Anticipation for the 1940s Cinema

02:05:00
Speaker
Yeah, so join us in the 40s.
02:05:04
Speaker
We're gonna talk about noir, we're gonna talk about Cain, we're gonna talk about, I don't know, Bergman, I think. There's a lot of great stuff coming up in the next decade. I think like the 30s, 40s are gonna be pretty Hollywood heavy.
02:05:24
Speaker
But as we always try to do, we're going to try to, you know, you know, explore the world of cinema as much as we can. Try to find the diverse stuff. Yeah.
02:05:38
Speaker
Uh, so yeah, uh, as always, I mean, you know, like, uh, we, we kind of, we're, we're ending up having to focus on a lot of classics and that kind of thing, but send in your recommendations for deep cuts that we might, uh, we might need to catch.
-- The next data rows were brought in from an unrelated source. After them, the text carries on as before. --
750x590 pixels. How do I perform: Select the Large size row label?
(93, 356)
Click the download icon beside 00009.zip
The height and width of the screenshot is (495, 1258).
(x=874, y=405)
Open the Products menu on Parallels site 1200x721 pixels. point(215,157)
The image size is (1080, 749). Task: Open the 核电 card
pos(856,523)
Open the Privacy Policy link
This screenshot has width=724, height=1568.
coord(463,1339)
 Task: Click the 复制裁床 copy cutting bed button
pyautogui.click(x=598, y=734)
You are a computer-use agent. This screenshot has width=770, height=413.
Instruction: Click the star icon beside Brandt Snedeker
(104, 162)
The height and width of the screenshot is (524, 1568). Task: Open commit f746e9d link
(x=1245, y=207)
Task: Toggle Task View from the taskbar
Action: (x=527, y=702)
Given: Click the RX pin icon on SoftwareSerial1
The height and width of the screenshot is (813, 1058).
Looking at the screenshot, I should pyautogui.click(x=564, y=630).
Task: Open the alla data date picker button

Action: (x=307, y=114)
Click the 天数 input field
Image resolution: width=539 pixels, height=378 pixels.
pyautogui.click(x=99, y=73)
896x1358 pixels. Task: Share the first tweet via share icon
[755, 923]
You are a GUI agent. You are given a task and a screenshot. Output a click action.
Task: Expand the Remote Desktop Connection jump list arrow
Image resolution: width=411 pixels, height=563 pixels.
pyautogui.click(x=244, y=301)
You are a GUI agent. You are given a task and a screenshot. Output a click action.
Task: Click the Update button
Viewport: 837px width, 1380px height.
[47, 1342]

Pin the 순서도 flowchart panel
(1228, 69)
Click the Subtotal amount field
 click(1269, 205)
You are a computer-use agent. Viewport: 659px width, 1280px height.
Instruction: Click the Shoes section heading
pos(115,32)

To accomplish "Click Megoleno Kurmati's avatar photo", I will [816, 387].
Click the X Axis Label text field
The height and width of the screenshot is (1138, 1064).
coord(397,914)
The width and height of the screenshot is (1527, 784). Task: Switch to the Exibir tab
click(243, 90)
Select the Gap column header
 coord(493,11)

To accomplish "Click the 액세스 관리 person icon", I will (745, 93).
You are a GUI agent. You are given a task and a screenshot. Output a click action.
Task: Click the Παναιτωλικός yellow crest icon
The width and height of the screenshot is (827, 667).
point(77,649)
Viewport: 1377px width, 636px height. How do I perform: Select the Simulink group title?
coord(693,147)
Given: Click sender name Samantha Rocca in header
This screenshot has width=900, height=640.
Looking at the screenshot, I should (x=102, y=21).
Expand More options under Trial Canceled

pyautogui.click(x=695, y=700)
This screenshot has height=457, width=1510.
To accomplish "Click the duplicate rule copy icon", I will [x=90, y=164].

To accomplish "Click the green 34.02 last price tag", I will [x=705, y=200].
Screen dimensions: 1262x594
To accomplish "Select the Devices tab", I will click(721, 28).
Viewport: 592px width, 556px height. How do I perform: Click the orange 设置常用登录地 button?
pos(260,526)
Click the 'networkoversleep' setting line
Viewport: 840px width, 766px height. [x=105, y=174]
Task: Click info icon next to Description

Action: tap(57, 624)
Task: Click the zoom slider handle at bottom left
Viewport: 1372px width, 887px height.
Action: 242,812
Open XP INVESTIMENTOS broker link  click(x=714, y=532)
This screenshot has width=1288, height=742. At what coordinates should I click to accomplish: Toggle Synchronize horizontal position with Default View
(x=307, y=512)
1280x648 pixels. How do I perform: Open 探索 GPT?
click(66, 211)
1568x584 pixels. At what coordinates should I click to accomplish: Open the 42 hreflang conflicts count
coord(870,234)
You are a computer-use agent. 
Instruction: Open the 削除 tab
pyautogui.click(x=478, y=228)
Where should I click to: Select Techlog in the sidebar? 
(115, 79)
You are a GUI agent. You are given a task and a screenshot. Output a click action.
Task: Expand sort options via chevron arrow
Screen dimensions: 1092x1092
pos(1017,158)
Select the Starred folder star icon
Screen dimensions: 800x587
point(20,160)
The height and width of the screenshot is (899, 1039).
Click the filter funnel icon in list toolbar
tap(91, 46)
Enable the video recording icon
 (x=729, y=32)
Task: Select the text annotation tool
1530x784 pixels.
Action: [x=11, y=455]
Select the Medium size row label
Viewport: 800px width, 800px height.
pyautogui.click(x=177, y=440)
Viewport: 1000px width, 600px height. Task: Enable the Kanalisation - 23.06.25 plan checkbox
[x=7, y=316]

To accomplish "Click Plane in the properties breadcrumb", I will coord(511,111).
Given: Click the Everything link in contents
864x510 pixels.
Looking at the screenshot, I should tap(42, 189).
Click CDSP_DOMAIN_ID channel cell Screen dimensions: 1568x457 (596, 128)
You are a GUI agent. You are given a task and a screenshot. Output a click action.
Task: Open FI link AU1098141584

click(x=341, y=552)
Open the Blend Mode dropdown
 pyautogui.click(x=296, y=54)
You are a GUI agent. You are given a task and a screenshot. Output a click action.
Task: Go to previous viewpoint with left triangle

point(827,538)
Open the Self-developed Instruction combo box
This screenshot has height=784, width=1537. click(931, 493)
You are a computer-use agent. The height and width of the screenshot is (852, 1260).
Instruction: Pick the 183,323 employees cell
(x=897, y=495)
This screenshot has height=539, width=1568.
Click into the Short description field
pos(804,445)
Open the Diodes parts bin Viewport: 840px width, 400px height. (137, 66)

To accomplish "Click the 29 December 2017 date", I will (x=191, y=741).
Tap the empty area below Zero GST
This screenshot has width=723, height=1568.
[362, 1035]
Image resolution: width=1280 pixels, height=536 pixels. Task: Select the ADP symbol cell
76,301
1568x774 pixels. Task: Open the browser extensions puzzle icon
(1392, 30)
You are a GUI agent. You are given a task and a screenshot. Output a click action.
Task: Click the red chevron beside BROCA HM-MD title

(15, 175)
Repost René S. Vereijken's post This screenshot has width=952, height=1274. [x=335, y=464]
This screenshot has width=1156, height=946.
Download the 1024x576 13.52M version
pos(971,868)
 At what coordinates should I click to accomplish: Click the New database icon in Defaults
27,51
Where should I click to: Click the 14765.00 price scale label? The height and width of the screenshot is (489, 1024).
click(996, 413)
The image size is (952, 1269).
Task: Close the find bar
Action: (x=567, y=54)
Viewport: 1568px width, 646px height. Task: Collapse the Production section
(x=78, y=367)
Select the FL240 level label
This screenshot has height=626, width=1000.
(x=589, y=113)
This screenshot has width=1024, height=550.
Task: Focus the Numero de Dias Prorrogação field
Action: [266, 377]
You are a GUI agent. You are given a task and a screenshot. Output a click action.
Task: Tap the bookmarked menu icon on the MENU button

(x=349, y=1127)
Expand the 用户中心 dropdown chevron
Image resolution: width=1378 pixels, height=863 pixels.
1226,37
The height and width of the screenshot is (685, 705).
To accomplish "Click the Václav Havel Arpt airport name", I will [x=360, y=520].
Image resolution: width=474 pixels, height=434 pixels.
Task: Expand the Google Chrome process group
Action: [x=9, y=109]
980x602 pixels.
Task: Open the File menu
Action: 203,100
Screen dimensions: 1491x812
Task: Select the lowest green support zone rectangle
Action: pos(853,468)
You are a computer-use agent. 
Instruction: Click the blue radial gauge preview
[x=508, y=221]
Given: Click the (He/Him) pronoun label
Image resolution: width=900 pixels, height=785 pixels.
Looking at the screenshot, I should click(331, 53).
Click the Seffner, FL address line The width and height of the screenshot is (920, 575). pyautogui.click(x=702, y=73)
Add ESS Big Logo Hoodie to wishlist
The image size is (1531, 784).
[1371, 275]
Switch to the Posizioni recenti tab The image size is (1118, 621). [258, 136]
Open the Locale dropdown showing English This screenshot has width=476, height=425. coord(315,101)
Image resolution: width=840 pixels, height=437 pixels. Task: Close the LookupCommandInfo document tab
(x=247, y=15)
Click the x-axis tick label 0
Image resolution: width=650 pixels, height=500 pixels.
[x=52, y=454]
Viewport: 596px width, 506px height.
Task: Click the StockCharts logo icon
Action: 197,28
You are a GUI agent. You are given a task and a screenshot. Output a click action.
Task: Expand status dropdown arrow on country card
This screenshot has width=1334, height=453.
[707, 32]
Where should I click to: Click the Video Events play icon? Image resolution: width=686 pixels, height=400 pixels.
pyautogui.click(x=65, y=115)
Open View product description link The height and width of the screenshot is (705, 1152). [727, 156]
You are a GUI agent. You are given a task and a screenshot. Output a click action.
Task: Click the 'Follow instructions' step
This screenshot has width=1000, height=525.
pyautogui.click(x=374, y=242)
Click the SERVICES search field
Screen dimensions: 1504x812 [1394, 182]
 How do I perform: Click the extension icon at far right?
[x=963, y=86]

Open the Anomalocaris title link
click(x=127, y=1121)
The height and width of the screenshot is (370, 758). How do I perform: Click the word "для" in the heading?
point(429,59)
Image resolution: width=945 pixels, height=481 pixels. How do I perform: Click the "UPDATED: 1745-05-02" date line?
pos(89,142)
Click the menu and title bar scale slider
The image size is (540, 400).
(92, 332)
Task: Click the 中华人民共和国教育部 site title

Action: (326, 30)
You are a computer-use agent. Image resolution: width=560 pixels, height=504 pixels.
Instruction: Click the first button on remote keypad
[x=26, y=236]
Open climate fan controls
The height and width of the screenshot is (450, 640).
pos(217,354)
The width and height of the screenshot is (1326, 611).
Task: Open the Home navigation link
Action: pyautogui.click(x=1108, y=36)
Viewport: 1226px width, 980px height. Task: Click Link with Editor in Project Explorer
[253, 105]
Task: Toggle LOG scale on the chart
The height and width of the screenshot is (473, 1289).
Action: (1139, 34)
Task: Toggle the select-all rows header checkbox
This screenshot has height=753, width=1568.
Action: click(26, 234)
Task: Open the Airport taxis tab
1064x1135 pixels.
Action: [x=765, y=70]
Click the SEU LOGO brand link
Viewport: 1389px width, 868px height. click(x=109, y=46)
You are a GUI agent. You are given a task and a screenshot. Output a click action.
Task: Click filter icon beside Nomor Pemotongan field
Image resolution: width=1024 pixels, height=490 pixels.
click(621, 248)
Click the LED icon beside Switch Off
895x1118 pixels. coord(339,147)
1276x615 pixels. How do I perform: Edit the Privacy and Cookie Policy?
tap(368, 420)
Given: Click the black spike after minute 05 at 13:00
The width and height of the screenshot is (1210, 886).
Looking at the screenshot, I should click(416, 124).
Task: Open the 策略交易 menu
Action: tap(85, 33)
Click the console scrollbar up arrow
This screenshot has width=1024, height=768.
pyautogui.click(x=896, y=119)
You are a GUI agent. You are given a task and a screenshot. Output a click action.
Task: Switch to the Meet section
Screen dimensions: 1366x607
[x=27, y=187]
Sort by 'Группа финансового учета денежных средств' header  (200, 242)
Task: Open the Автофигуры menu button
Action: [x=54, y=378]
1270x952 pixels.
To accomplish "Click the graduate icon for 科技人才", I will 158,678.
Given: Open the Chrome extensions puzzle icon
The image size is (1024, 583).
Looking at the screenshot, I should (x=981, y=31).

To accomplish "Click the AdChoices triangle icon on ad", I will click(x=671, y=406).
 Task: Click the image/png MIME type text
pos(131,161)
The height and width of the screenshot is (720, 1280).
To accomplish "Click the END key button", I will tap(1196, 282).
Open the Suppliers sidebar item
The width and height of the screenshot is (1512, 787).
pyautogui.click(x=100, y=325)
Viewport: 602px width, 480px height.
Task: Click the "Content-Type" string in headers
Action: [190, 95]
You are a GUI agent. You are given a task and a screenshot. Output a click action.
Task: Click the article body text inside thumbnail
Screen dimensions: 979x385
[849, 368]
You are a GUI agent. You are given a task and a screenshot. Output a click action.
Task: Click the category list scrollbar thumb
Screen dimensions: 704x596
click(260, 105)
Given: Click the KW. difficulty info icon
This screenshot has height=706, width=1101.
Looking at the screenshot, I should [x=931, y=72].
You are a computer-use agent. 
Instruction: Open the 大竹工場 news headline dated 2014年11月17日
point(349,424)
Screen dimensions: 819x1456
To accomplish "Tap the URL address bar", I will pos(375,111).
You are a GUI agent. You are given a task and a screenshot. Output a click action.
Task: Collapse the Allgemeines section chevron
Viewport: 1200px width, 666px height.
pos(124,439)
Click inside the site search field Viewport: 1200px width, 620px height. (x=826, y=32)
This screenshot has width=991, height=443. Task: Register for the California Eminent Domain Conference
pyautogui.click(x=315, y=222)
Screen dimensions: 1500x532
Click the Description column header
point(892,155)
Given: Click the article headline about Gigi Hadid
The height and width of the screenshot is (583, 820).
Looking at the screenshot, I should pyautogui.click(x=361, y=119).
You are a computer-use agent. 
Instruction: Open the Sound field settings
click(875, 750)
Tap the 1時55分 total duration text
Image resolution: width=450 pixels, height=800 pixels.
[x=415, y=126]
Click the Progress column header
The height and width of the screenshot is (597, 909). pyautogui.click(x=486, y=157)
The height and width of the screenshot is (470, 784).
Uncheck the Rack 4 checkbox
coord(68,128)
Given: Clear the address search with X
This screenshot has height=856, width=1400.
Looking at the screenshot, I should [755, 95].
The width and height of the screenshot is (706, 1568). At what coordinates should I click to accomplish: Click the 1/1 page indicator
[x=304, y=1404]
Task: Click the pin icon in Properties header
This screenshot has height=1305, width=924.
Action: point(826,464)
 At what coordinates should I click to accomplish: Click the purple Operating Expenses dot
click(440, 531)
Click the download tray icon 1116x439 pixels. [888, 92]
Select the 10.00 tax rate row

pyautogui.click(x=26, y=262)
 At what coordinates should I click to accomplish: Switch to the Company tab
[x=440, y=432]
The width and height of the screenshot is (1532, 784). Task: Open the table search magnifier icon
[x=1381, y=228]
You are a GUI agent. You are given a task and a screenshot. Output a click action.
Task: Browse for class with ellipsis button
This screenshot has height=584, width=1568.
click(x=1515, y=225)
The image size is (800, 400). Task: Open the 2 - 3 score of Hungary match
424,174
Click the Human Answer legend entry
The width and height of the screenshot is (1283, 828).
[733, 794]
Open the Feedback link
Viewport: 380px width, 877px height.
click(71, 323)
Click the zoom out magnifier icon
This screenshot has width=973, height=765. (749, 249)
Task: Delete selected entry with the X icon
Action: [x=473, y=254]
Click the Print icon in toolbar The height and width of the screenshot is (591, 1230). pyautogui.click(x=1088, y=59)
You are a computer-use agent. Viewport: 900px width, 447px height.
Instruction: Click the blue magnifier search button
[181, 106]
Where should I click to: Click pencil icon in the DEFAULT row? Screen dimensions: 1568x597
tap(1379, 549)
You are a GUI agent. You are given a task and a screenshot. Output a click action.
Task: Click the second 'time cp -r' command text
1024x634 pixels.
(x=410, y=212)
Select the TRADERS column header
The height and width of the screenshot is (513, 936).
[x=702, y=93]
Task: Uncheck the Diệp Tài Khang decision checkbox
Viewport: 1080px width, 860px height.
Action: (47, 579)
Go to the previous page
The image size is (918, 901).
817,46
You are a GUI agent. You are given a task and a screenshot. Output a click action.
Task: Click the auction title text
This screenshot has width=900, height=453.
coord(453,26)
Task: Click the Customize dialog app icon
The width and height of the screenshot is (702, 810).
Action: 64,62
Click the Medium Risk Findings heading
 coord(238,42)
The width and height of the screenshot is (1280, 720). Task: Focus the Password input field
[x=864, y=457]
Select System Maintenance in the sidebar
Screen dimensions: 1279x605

Uh, and, uh, yeah. Uh, thank you all for following us along through all of this. I feel like I'm just kind of rambling about all this now, but you know,
02:06:05
Speaker
It's the wrap-up episode. It's the wrap-up episode. It's chill. I'm drinking my bee's knees and we're having a good time. Well, with that being said, Glenn and the listeners, welcome to the 1940s and I'll see you next year. See you next year.